Professore, alla luce di quanto sappiamo del quadro clinico di Camilla Canepa, la giovane avrebbe dovuto fare il vaccino AstraZeneca o no?

«La ragazza avrebbe dovuto essere guidata alla vaccinazione da un medico e più possibilmente dal proprio medico di base, al corrente dei problemi e delle patologie presenti. La trombosi con piastrine basse è presente nelle segnalazioni di eventi avversi che riguardano il vaccino AstraZeneca associato alle giovani donne, il punto è che questo lo sappiamo già da tempo».

Parla di medico di base. Ma l’iter possibile negli hub vaccinali è differente, professore. L’anamnesi fatta dai medici presenti, anche e soprattutto nei casi di open day, si è finora basata unicamente sulle dichiarazioni del paziente, espresse a crocette su un foglio consegnato al momento. Non lo sappiamo ancora, ma la ragazza avrebbe potuto omettere la propria patologia senza alcun tipo di riscontro clinico.

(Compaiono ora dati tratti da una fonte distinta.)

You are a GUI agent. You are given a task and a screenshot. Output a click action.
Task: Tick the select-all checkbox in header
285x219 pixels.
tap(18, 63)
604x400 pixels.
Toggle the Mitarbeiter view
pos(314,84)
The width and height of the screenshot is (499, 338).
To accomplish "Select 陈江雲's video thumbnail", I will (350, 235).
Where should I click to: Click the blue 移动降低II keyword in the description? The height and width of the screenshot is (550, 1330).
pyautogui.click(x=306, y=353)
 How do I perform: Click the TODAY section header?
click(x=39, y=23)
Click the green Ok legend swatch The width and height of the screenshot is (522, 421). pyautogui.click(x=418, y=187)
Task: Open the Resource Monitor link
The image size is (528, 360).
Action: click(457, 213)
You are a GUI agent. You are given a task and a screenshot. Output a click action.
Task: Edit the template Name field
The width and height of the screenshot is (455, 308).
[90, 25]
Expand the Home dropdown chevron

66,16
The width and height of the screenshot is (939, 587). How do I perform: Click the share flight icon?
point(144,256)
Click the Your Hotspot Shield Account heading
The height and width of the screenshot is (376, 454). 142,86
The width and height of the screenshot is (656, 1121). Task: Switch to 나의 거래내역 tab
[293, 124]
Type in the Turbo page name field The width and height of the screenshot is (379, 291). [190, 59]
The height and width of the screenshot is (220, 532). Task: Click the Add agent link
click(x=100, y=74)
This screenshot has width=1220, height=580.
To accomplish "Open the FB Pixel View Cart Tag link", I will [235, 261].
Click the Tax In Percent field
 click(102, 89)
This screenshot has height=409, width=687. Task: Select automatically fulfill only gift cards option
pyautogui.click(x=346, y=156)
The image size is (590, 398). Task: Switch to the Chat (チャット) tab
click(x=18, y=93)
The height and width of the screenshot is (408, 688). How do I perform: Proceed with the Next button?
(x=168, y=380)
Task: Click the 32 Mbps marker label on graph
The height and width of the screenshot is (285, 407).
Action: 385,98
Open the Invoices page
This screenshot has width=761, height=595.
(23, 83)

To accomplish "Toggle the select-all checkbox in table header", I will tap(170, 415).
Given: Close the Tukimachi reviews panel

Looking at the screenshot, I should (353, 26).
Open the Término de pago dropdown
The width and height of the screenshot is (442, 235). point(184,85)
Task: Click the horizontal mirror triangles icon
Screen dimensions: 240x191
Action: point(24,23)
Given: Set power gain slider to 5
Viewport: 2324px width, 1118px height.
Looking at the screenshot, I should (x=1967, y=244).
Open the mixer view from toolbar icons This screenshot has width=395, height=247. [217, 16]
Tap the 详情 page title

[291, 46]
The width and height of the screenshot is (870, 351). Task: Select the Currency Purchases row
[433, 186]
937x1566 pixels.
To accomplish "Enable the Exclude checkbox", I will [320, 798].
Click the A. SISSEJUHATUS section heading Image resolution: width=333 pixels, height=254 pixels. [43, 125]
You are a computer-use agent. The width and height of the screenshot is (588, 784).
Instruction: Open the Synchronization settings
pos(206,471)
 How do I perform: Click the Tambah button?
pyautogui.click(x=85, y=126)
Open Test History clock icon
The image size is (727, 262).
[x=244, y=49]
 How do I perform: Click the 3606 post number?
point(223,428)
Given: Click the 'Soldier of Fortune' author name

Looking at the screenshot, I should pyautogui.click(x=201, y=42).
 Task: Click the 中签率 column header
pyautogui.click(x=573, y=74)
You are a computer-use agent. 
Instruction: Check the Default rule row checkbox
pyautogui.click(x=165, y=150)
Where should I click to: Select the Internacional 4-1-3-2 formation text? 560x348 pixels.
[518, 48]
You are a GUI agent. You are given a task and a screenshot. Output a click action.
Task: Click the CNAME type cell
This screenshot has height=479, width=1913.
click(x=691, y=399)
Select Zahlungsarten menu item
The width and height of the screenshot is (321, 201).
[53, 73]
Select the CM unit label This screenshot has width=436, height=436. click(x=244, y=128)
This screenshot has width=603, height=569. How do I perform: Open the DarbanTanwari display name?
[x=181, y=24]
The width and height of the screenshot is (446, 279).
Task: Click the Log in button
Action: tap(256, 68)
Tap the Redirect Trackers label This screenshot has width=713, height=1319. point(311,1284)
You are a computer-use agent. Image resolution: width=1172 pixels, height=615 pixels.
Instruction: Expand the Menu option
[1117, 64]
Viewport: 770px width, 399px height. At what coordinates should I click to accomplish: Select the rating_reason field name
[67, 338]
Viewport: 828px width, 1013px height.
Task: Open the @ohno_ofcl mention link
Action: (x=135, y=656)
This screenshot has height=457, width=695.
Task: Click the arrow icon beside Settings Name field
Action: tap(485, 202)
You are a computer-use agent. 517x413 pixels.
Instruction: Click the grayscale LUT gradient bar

«Non mi sento di condannare la modalità di vaccinazione degli open day, che tutt’ora mi sembrano valide in un contesto emergenziale dove la necessità più grande è quella di vaccinare il maggior numero di persone. I vaccini sono sicuri e la possibilità di poter raccogliere migliaia di persone al giorno è un’occasione di messa in sicurezza da non poter trascurare».

Qual è allora la soluzione per garantire un maggior controllo di chi va a vaccinarsi?

«Le cose vanno spiegate in modo ancora più chiaro per avere dei pazienti consapevoli. Il punto è che si tratta di 1 o 2 casi ogni 100 mila persone e abbiamo la fortuna di aver individuato la categoria maggiormente interessata, le donne in età fertile. La cosa da considerare poi è anche il fatto che tra i 20 e 29 anni il tasso di probabilità su 100mila persone di avere trombosi e dell’1.1. Nella stessa fascia le possibilità di andare in ospedale per Covid vanno dallo 0,8 allo 6,8 su 100 mila. Chiarito questo, è certo che al momento non vale la pena esporre le giovani donne al vaccino di Oxford semplicemente perché rischiano poco ammalandosi di Covid e perché abbiamo un’alternativa. Un elemento quest’ultimo non di certo secondario: ad oggi è bene evitare per loro AstraZeneca solo perché possiamo scegliere. Se questa possibilità non ci fosse stata, come è accaduto fino a pochi mesi fa, le complicanze della malattia avrebbero di gran lunga superato quelle dovute al vaccino e dunque sarebbe stato giusto somministrarlo anche a loro.

Se andiamo a guardare la frequenza di trombosi in generale con tutti i vaccini non c’è alcuna differenza tra loro e Astrazeneca. Anzi, se consideriamo la trombosi dei seni cerebrali vedremo che questa è più frequente in persone che hanno avuto una recente diagnosi di Covid rispetto a persone che hanno avuto una recente vaccinazione. Uno studio del Regno Unito ha evidenziato come su 5.248 pazienti con Covid che sono stati studiati a una settimana dopo la diagnosi, c’erano 39 trombosi cerebrali per ogni milione. A due settimane dalla vaccinazione erano 4 per milione. Lo studio ha riguardato unicamente i vaccini ad mRna e quindi Pfizer e Moderna.

Guardando i dati i vaccini sono effettivamente tutti uguali. Focalizziamoci sulle 32 milioni di dosi che sono state date in Italia. Il rischio di morire Con Moderna è all’1,9 per 100 mila dosi, con Pfizer 0,9 per 100 mila, AstraZeneca e Johnson & Johnson allo 0,7 per 100 mila. Come si vede non c’è alcuna differenza».

Come la mettiamo con chi è in attesa di fare la seconda dose di AstraZeneca? Il governo ha deciso per la soluzione “cocktail”, è sicuro?

«Per tutti coloro che hanno fatto AstraZeneca in questi open day e non hanno avuto disturbi irrilevanti, sarà ottimo fare un vaccino a mRna come Pfizer o Moderna. Lo studio su 600 pazienti in Spagna lo ha chiaramente dimostrato: si acquisisce il vantaggio della reazione immune indotta dal vettore adenovirale (AstraZeneca) e quello indotta dal vaccino mRna (Pfizer e Moderna). I due si sommano con una risposta immune dalle 3 alle 5 volte più alta di quella garantita con due dosi dello stesso vaccino. Questo vuol dire che si è più protetti».